Zack Understands Legal Concerns of Hispanic Community
It was just one moment in a hallway outside another hotel meeting room, but it offered a telling glimpse into the impact Stephen N. Zack is likely to have when he takes his turn as ABA president.
He was giving an interview to a television crew on a Friday morning during the ABA Annual Meeting in Chicago. The crew was from the Spanish-language television network Telemundo, and Zack was comfortably doing the interview in Spanish.
Zack is fluent in Spanish because it is a language of his childhood. He grew up in Cuba, the son of a Cuban mother and a father whose roots were in Russia. Zack’s family fled the Castro regime in 1961, when he was a teenager, and settled in Miami.

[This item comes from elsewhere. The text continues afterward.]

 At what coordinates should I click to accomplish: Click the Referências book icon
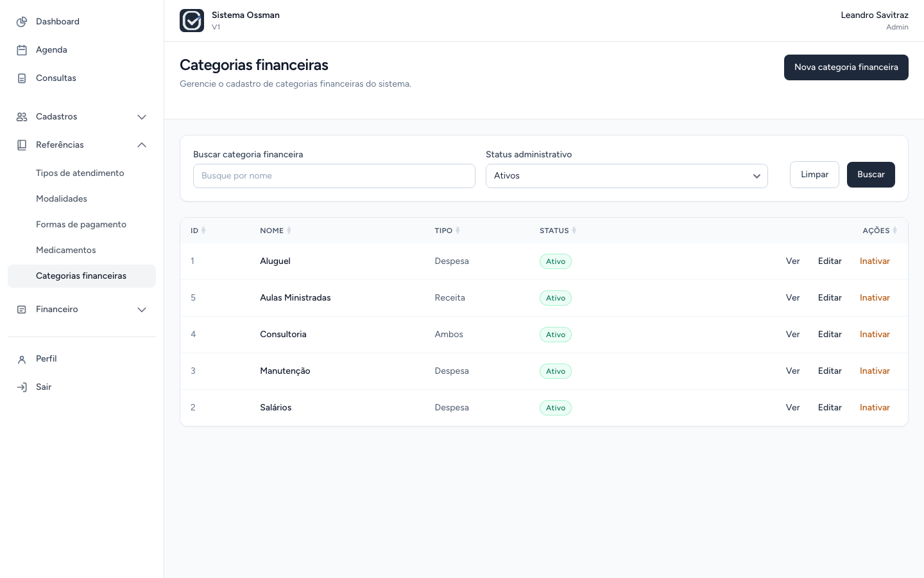point(22,145)
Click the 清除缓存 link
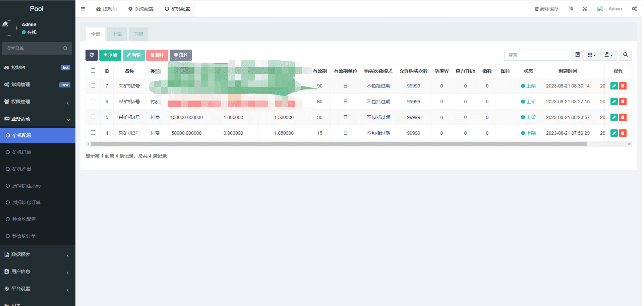644x306 pixels. [546, 9]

A partner at Boies, Schiller & Flexner in Miami, Zack will become the ABA’s first Hispanic-American president at the close of the 2010 annual meeting. ABA presidents serve one-year terms.
A CIVIC ENGAGEMENT
In an interview with the ABA Journal, Zack said his background will help bolster the ABA’s outreach to a growing minority community that is starting to flex its political and economic muscle but also has many serious legal concerns.
In 2000, Hispanics made up 12.6 percent of this country’s population (but only 3.4 percent of the lawyer population), according to the U.S. Census Bureau. By 2050, the Census Bureau projects that Hispanics will make up a quarter of the population.
“The Hispanic community is the largest and fastest-growing immigrant group in our country,” Zack said, “and the ABA has not traditionally focused on that community’s issues. To have a Hispanic-American president who has lived through the immigrant experience says, ‘We know you’re there, and we will be part of the solution of your problems.’ ”
The president-elect said he plans to appoint a commission that will work with other groups to address legal issues facing the Hispanic community. Among those concerns are immigration, voting rights, access to interpreters and other language assistance in the courts, and juvenile justice services.
But Zack said the commission’s efforts will benefit people outside the Hispanic community as well. “If you address the problems of one minority group,” he said, “you’ve addressed the problems of others.”
Zack also proposed that the ABA create a program of civic education that he called the American Bar Academy. He said the program would take place in high schools nationwide over the course of the President’s Day weekend.
Schools will be asked to select 30 students—half of them minorities—to participate. They’ll be taught by lawyers in their area, using a curriculum designed by the ABA and other legal groups, covering “everything from My Cousin Vinny to the Bill of Rights,” he said.
In his Telemundo interview, Zack focused on the ongoing problem of fraud by notarios (notary publics), who often hold themselves out in Hispanic communities as experts on immigration laws and procedures, even though they have minimal training and expertise.
Many immigrants assume that notarios in the United States have the same formal status that they do in most Latin American countries. The ABA Commission on Immigration has stepped up efforts to address the problem in conjunction with other organizations.
“It’s an issue that’s been under the radar for a long time,” Zack said. “Too long.”